**Work item**
The entries that follow must be written out exactly, without any of the pictures they contain.
_ _ _
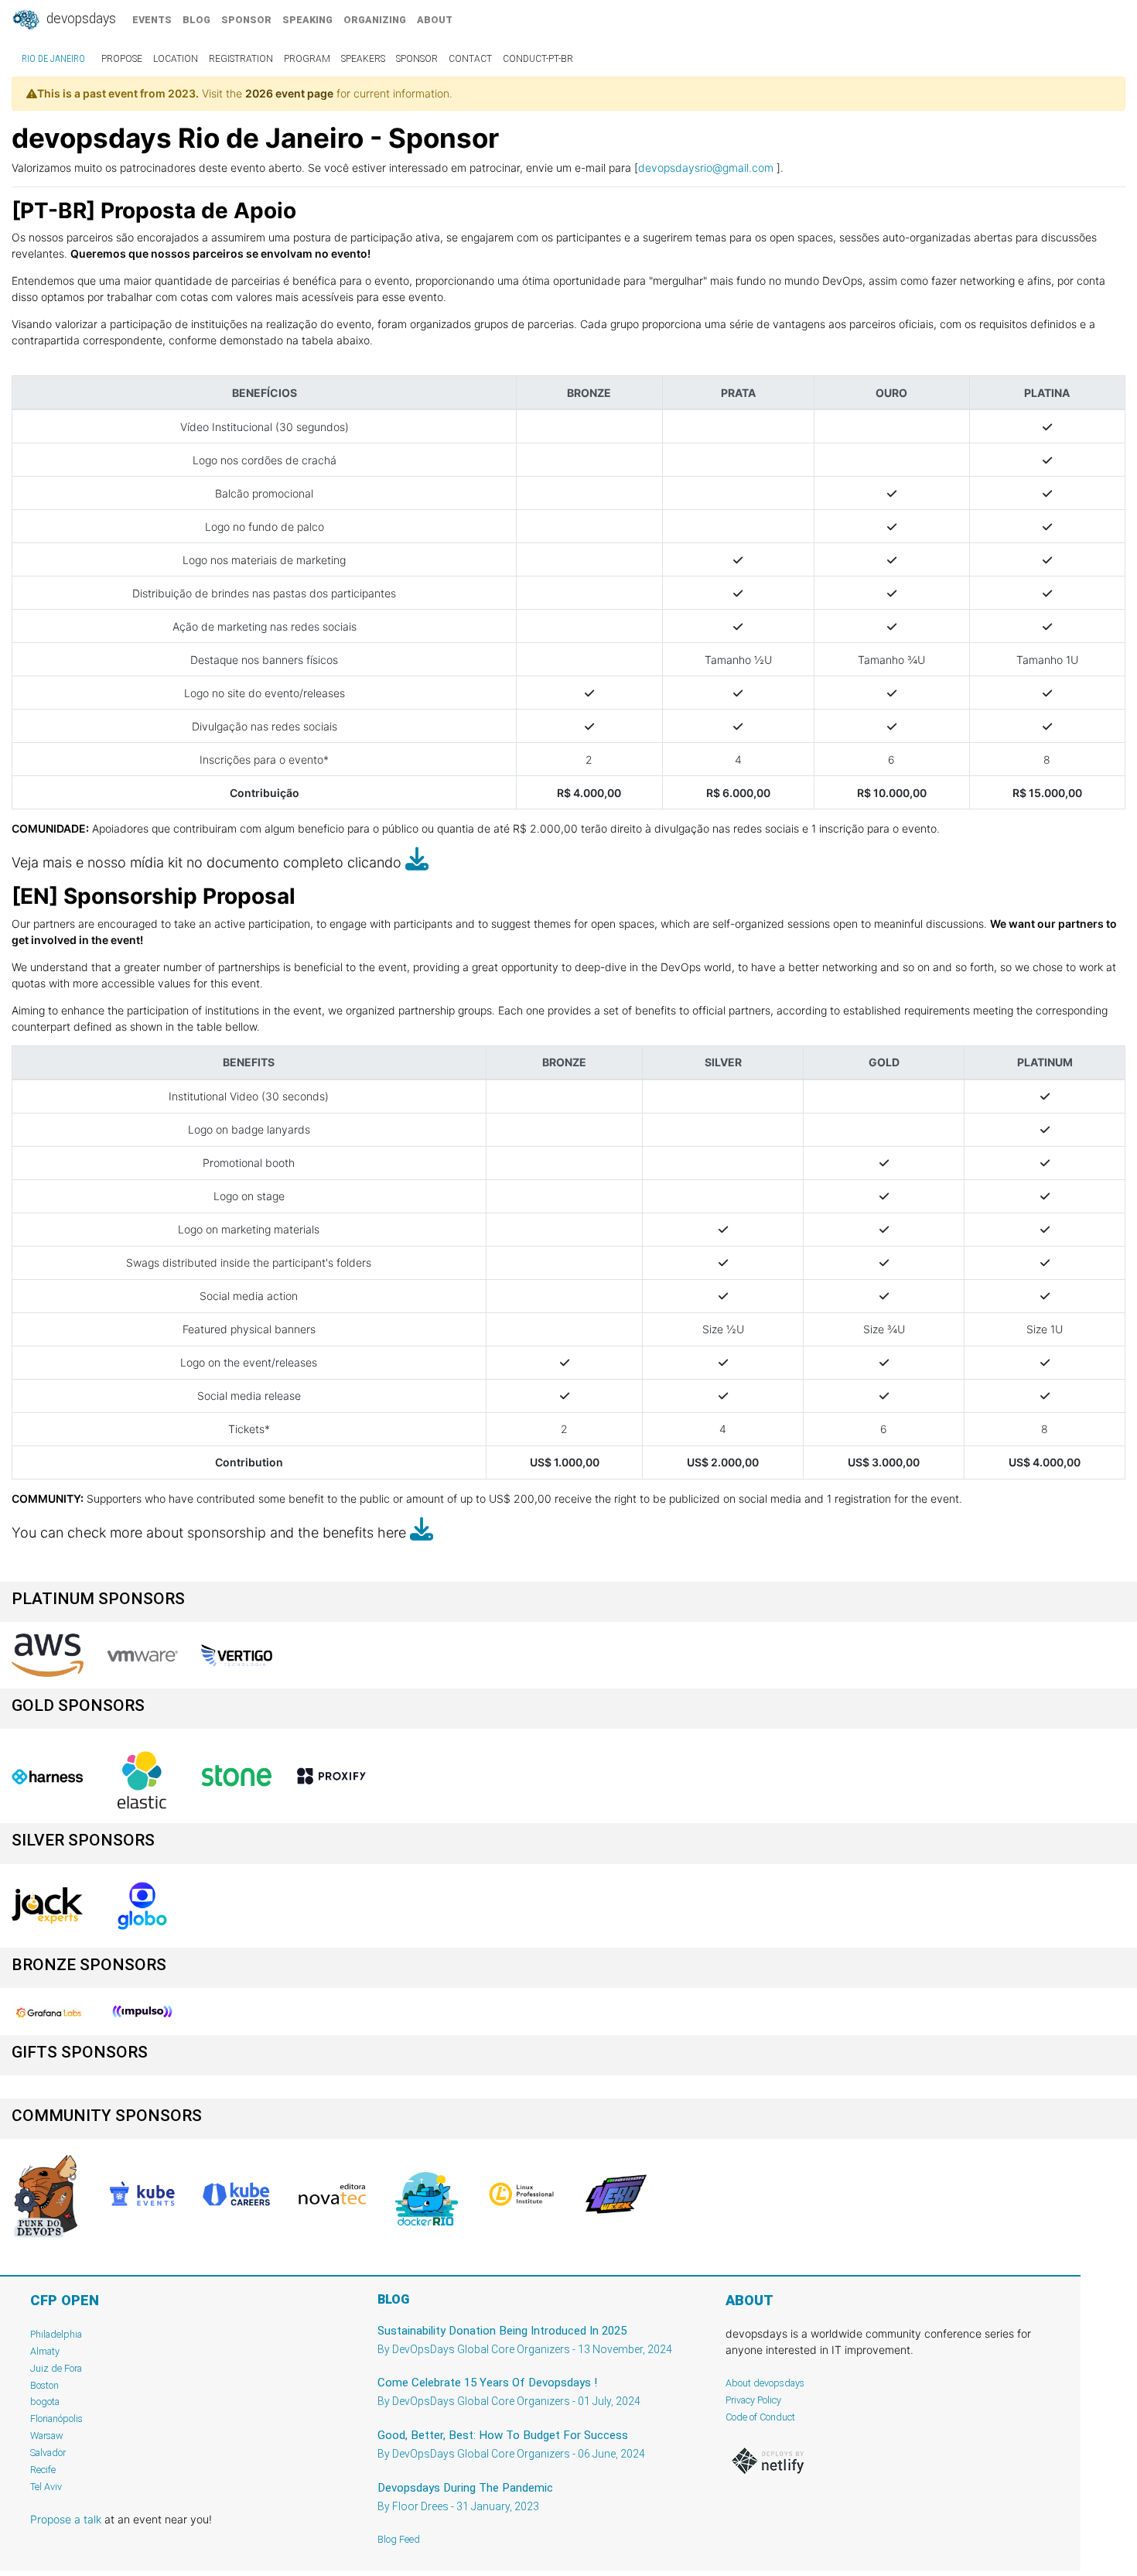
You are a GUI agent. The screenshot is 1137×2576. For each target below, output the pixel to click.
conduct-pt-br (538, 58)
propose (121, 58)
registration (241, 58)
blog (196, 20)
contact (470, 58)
_ _ _
**Exercise answer**
You are a GUI agent. The screenshot is 1137×2576. For each target below, output the pixel to click.
conduct-pt-br (538, 58)
propose (121, 58)
registration (241, 58)
blog (196, 20)
contact (470, 58)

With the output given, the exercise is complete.